Why Anyone Who Loves Freedom Needs to Support Apple

By Timothy R Butler | Posted at 6:52 PM

I tweeted this article about the severe implications of the government's request for a backdoor in Apple's products and included the comment “Imagine the 1st missionary killed in a hostile land, found via an FBI mandated backdoor. This is why Apple is right.” A friend of mine asked me on Facebook why it is so crucial Apple not be forced to create a system that would allow the unlocking of the San Bernardino terror suspect's phone. I want to answer my friend's question by exploring two different parts of the problem.

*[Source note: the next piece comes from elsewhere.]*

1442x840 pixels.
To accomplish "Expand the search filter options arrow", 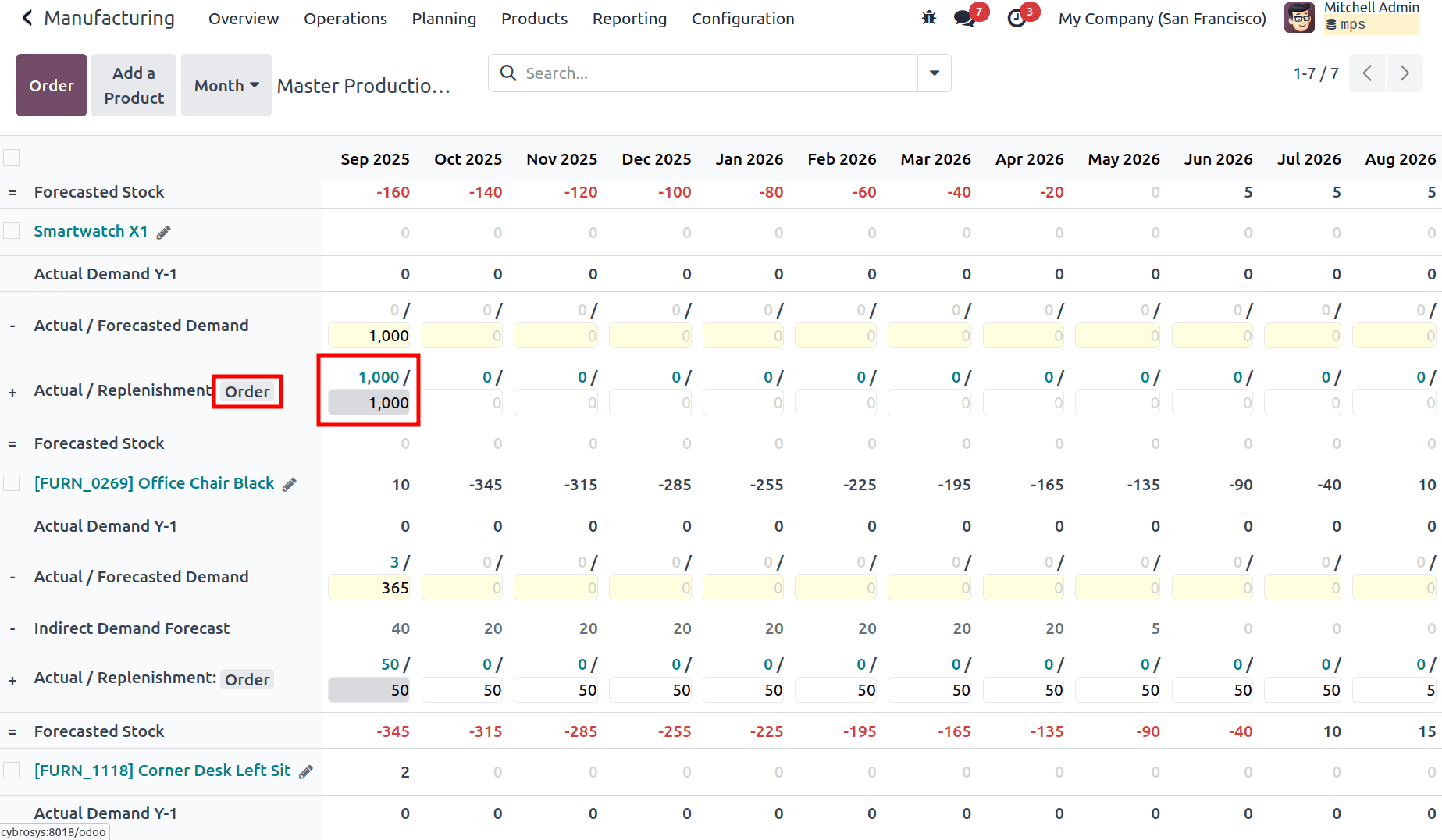I will 934,73.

To understand where this all starts, it starts with Apple creating an encryption system that they did not have the key to unlock. After the revelations about the NSA that Edward Snowden released, Apple created such a system for a very simple reason: it became clear that the government intended to vastly exceed its constitutional surveillance powers and the only way a company like Apple could avoid becoming a collaborator was to remove itself from the key equation so that it genuinely could not access customer data. If a company has the key, the government can demand the key not only to see what a terrorist has on his or her phone, but also for other, less desirable searches like the warrantless, broad data collection the NSA has been doing over the last decade. Worse, when the government utilizes these unconstitutional powers, it imposes gag orders on the companies it interacts with so they cannot even say anything about what is happening.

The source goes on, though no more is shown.